Libsais
The libsais library provides fast linear-time construction of suffix array (SA), generalized suffix array (GSA), longest common prefix (LCP) array, permuted LCP (PLCP) array, Burrows-Wheeler transform (BWT) and inverse BWT based on the induced sorting algorithm with optional OpenMP support for multi-core parallel construction.
Install / Use
/learn @IlyaGrebnov/LibsaisREADME
libsais
The libsais library provides fast (see Benchmarks below) linear-time construction of suffix array (SA), generalized suffix array (GSA), longest common prefix (LCP) array, permuted LCP (PLCP) array, Burrows-Wheeler transform (BWT) and inverse BWT, based on the induced sorting algorithm described in the following papers (with optional OpenMP support for multi-threaded parallel construction):
- Ge Nong, Sen Zhang, Wai Hong Chan Two Efficient Algorithms for Linear Suffix Array Construction, 2009
- Juha Karkkainen, Giovanni Manzini, Simon J. Puglisi Permuted Longest-Common-Prefix Array, 2009
- Nataliya Timoshevskaya, Wu-chun Feng SAIS-OPT: On the characterization and optimization of the SA-IS algorithm for suffix array construction, 2014
- Jing Yi Xie, Ge Nong, Bin Lao, Wentao Xu Scalable Suffix Sorting on a Multicore Machine, 2020
Copyright (c) 2021-2025 Ilya Grebnov ilya.grebnov@gmail.com
The libsais is inspired by libdivsufsort, sais libraries by Yuta Mori and msufsort by Michael Maniscalco.
libcubwt
If you are looking for even faster construction times, you can try libcubwt a library for GPU-based suffix array, inverse suffix array and Burrows-Wheeler transform construction.
Introduction
The libsais provides simple C99 API to construct suffix array and Burrows-Wheeler transformed string from a given string over constant-size alphabet. The algorithm runs in a linear time using typically only ~16KB of extra memory (with 2n bytes as absolute worst-case; where n is the length of the string). OpenMP acceleration uses 200KB of addition memory per thread.

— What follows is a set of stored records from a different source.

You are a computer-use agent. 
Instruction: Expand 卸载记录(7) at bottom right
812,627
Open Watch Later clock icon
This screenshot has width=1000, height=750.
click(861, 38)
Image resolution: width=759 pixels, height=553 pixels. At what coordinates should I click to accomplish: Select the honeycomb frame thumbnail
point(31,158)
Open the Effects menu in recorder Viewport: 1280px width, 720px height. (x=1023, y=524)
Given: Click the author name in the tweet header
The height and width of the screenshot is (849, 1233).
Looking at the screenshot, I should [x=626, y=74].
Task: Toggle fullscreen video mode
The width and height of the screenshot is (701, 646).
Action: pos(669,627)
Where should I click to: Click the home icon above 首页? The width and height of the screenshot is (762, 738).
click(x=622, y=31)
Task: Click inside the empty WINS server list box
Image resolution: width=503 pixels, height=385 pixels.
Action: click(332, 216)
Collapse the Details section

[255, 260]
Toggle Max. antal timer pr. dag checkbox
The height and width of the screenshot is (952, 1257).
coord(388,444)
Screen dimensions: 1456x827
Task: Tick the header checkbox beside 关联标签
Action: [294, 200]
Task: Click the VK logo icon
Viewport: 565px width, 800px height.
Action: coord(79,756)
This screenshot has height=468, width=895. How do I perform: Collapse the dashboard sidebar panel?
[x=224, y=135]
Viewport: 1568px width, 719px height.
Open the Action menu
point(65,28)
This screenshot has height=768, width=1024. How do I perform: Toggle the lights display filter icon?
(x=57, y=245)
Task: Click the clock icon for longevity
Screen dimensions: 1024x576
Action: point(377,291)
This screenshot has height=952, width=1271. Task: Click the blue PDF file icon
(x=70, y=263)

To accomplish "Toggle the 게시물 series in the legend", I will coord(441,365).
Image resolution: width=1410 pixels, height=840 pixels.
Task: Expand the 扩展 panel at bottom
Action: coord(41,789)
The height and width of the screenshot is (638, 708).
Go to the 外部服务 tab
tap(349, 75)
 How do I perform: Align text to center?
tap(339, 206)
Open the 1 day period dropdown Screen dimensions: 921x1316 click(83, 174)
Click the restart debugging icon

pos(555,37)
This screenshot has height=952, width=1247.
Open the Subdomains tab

- The libsais works with compilers from GNU, Microsoft and Intel, but I recommend Clang for best performance.
- The libsais is sensitive to fast memory and software prefetching and might not be suitable for some workloads. Please benchmark yourself.
License
The libsais is released under the Apache License Version 2.0
Multi-threading
The libsais is memory-bound, so performance scales primarily with memory bandwidth and concurrency, not raw compute. The optimal number of threads for suffix array construction depends on CPU and memory architecture, as different systems (DDR4 vs DDR5, Intel vs AMD, single- vs multi-CCD) saturate memory at different points with maximum throughput generally following the number of memory channels rather than total core count. The x86-64 dual-channel systems typically saturate near 8 threads, but in practice may show good scaling at 6, 12 or even 16 threads.
Changes
For the full changelog, see CHANGES.
- September 1, 2025 (2.10.4)
- Tuned prefetch distance for improved throughput.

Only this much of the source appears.